**ASSIGNMENT**
From the records below, print only the part that opens with the line containing "Where should I" and closes with the line containing "Task: Delete Ollama (Local) with trash icon"; omit the pictures.

[Stored data entries]
[Start of section]

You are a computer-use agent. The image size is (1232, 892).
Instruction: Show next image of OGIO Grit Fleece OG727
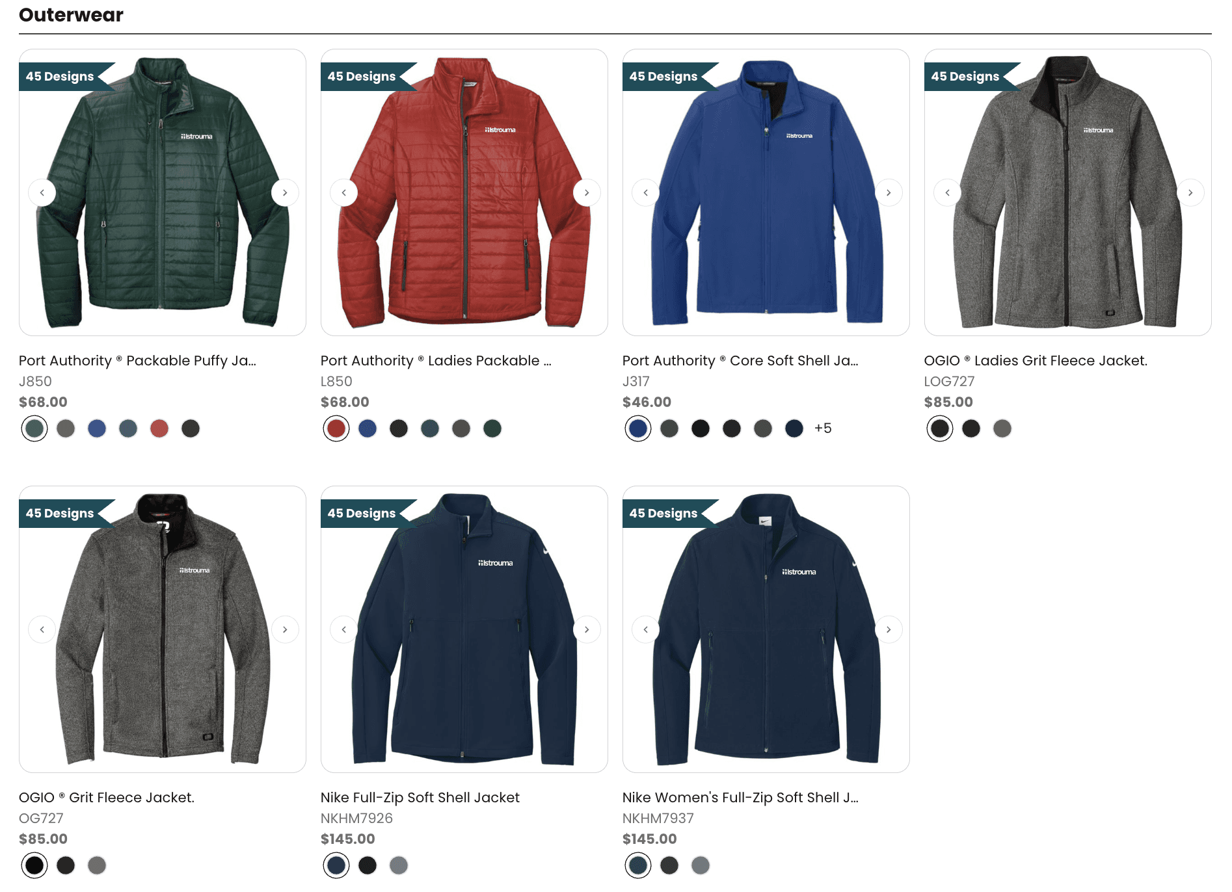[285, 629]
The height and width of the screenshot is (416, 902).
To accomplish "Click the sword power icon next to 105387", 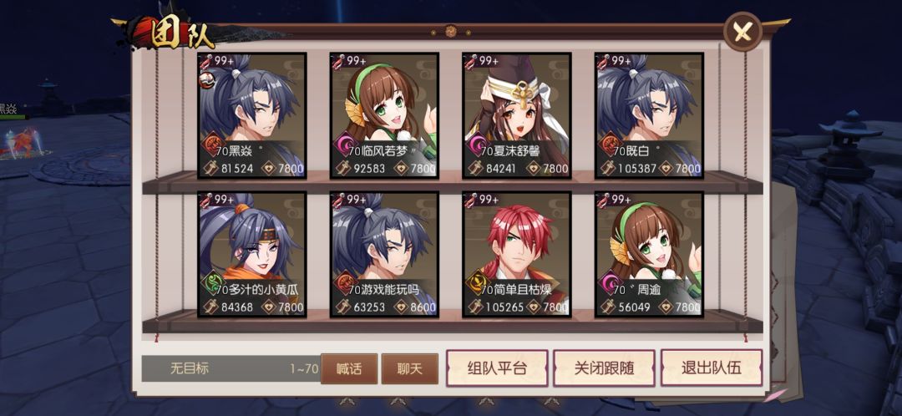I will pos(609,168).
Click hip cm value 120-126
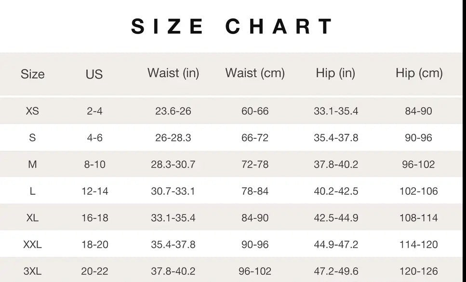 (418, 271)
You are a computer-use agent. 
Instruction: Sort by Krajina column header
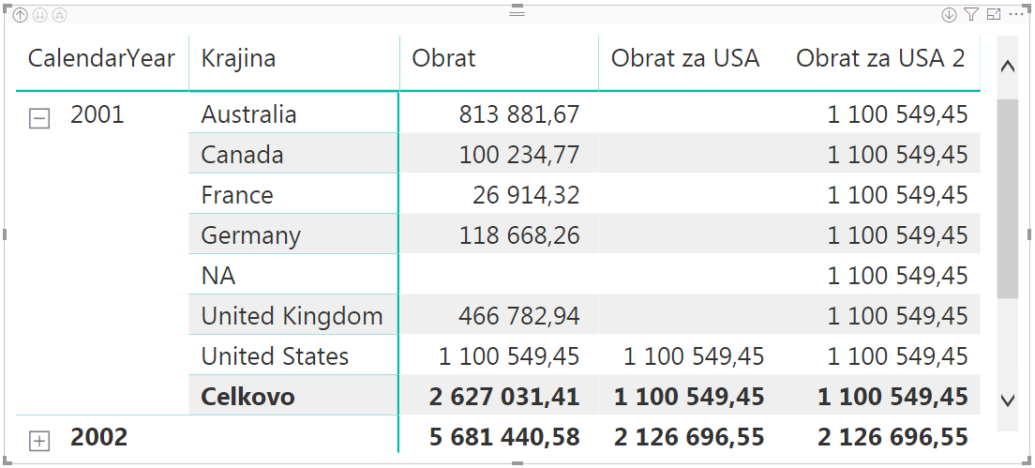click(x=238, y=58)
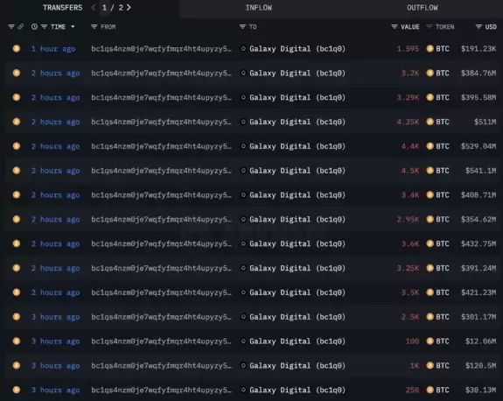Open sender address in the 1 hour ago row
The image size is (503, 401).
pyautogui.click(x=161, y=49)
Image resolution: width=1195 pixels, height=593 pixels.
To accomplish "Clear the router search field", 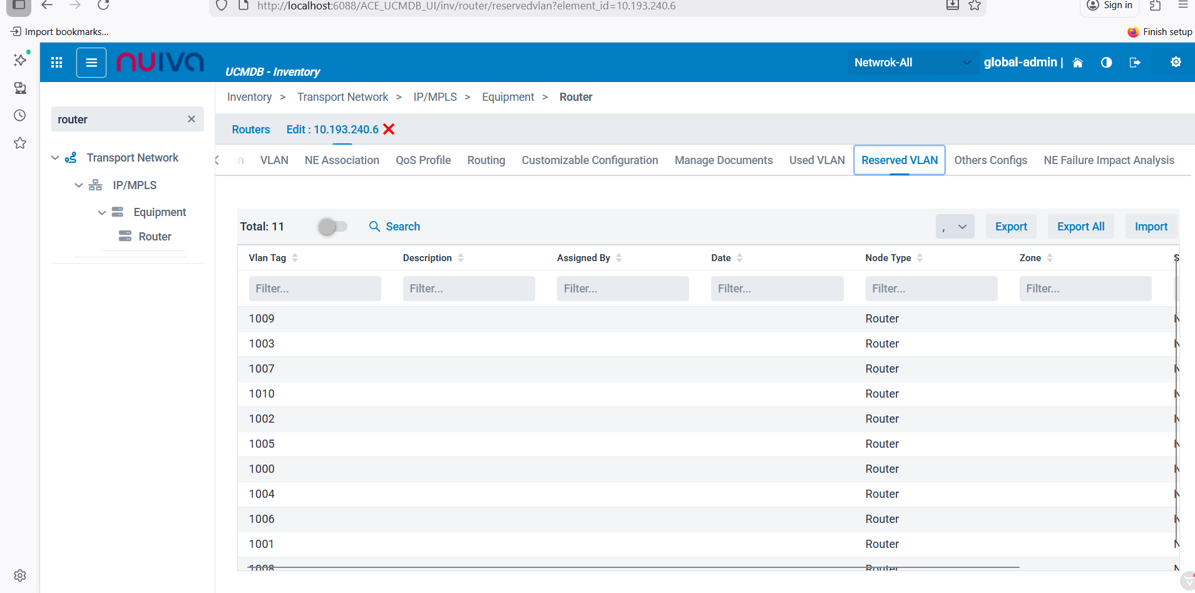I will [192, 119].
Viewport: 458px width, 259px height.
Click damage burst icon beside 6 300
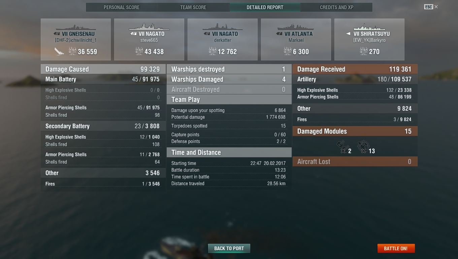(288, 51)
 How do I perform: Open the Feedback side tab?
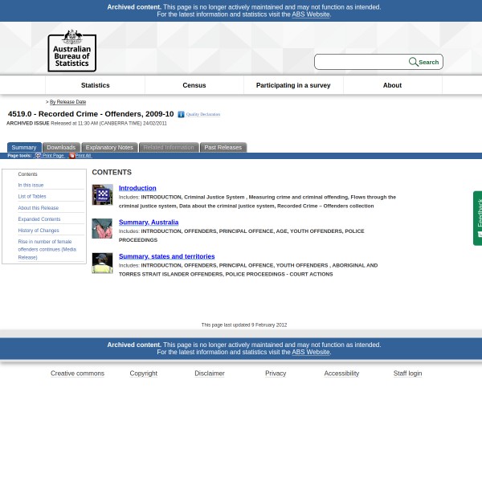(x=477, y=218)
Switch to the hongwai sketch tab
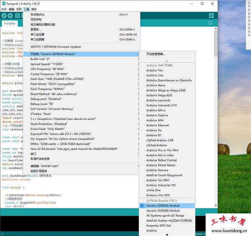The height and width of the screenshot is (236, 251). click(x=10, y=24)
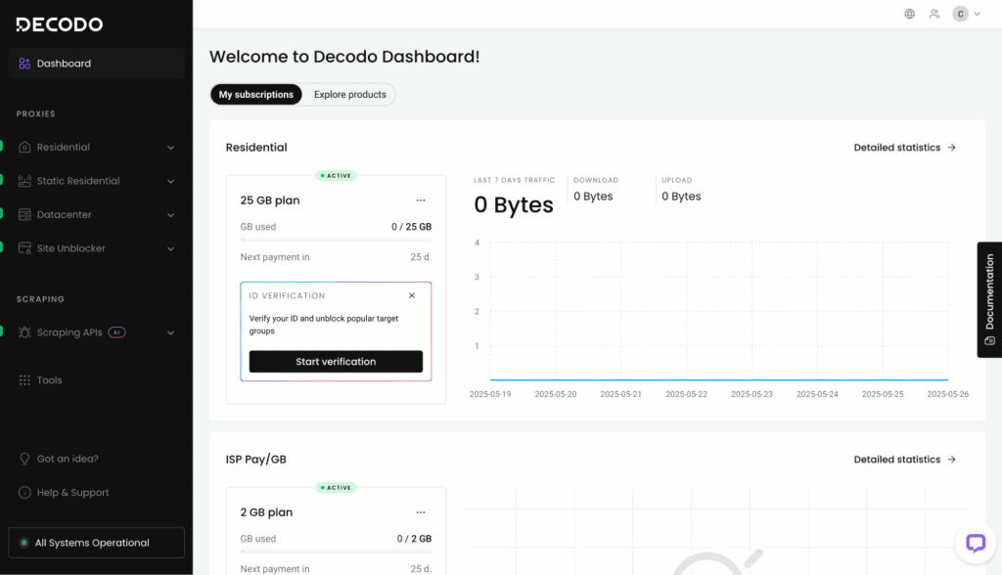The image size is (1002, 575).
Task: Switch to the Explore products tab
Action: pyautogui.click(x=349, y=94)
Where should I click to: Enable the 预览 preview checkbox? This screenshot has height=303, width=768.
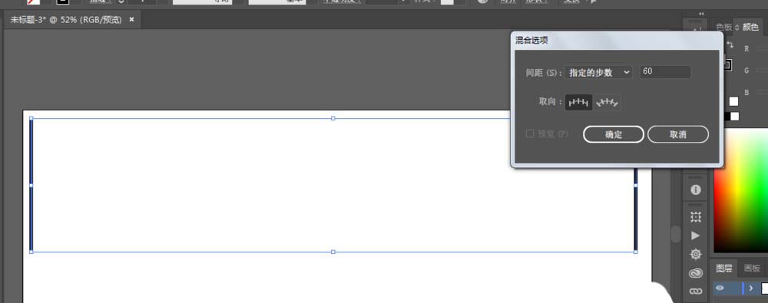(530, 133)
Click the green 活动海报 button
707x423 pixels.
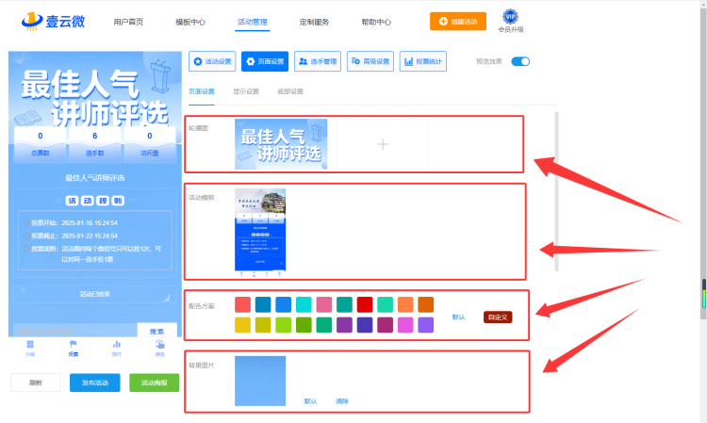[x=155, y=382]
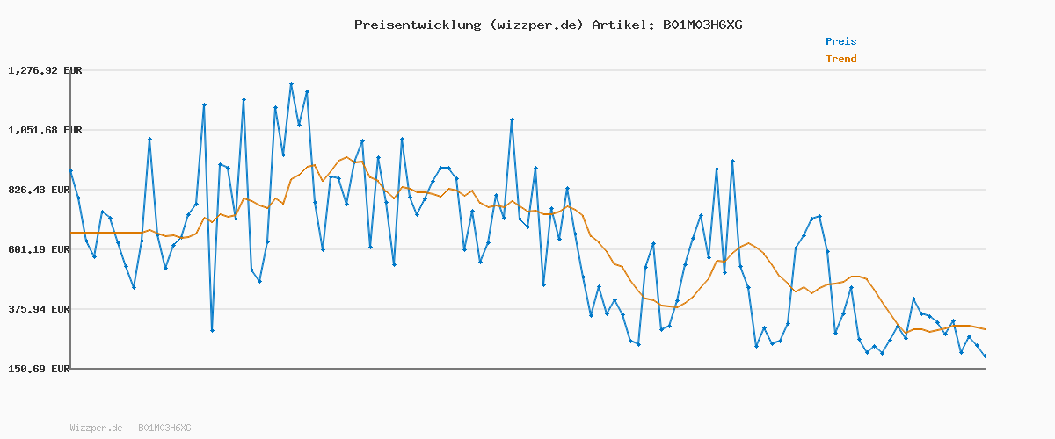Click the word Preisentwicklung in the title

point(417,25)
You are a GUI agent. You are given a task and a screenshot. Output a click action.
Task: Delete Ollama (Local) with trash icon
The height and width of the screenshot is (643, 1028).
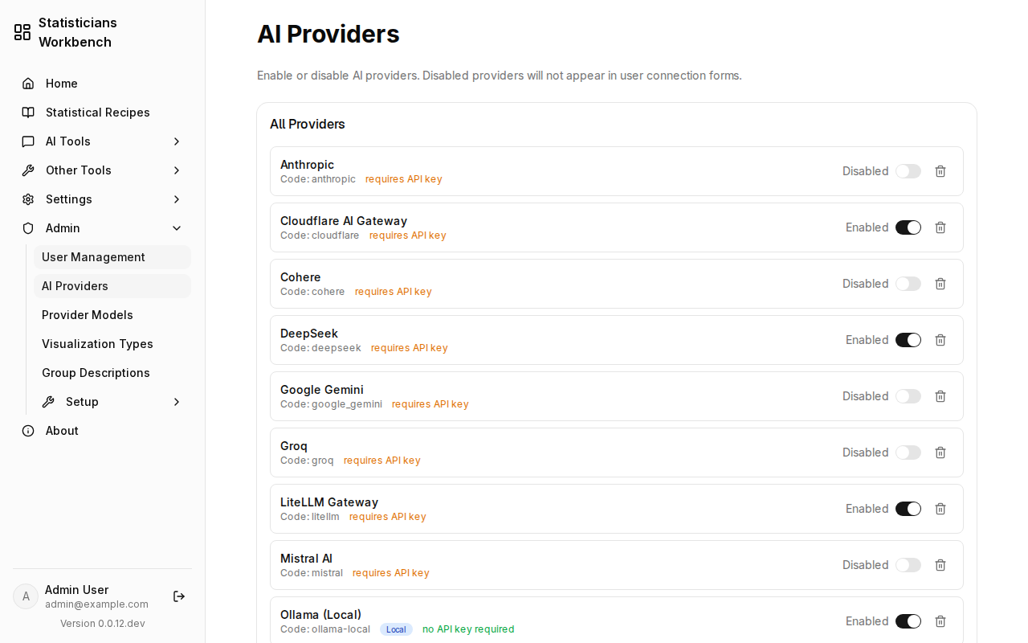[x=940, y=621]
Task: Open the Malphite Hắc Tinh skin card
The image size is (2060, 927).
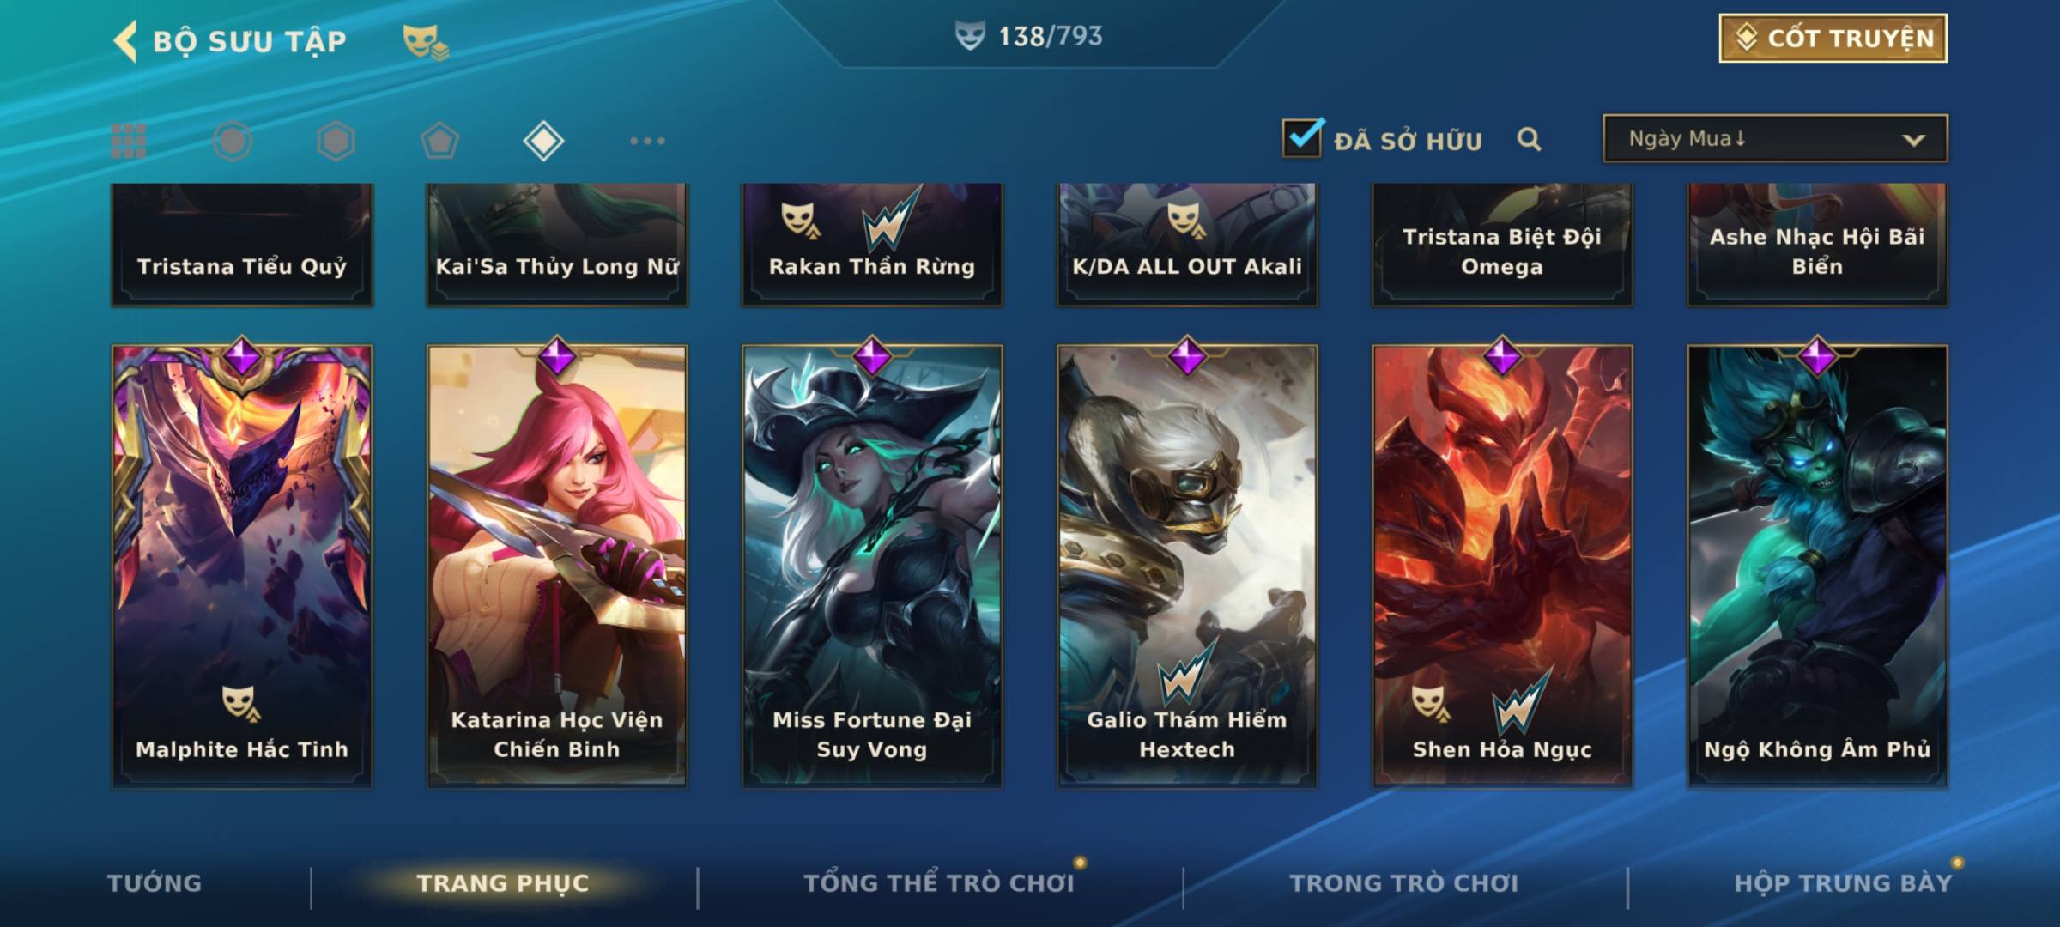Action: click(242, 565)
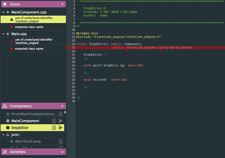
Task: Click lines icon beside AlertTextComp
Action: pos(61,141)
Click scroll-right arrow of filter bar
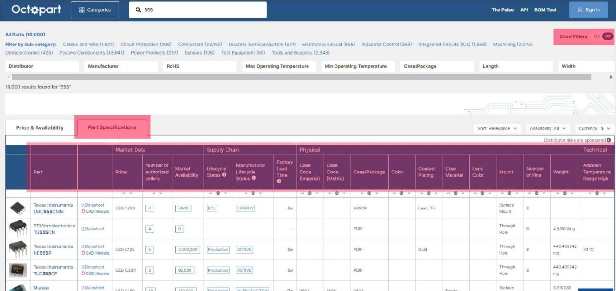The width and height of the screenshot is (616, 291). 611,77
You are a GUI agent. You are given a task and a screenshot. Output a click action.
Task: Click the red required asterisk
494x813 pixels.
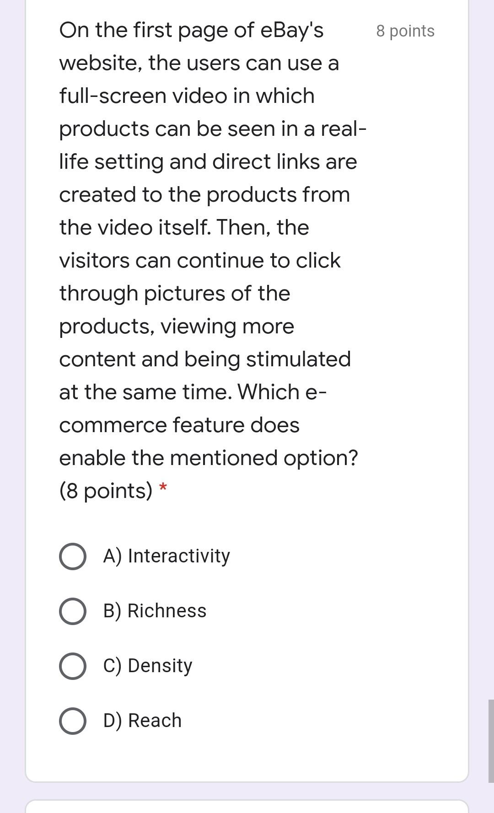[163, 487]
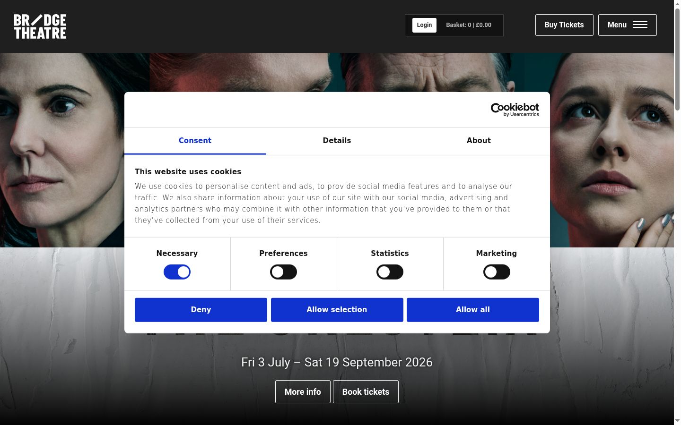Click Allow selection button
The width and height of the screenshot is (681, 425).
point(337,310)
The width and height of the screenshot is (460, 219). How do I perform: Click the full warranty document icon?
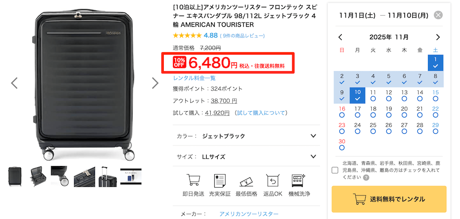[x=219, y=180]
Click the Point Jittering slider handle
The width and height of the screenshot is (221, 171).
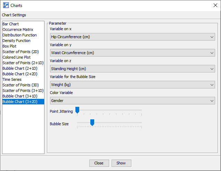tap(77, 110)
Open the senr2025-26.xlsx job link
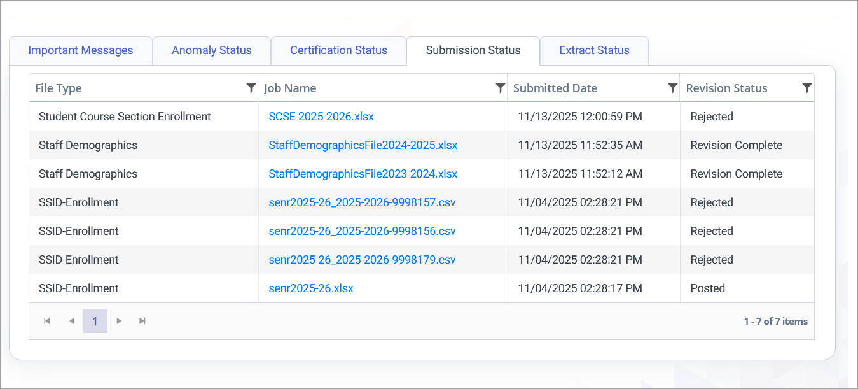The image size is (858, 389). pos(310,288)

[End of section]

**SOLUTION FOR THIS TASK**
Where should I click to: Enable the 预览 preview checkbox? This screenshot has height=303, width=768.
(530, 133)
Click the green 活动海报 button
707x423 pixels.
[x=155, y=382]
Click the word Preisentwicklung in the title

point(417,25)
You are a GUI agent. You are given a task and a screenshot. Output a click action.
Task: Delete Ollama (Local) with trash icon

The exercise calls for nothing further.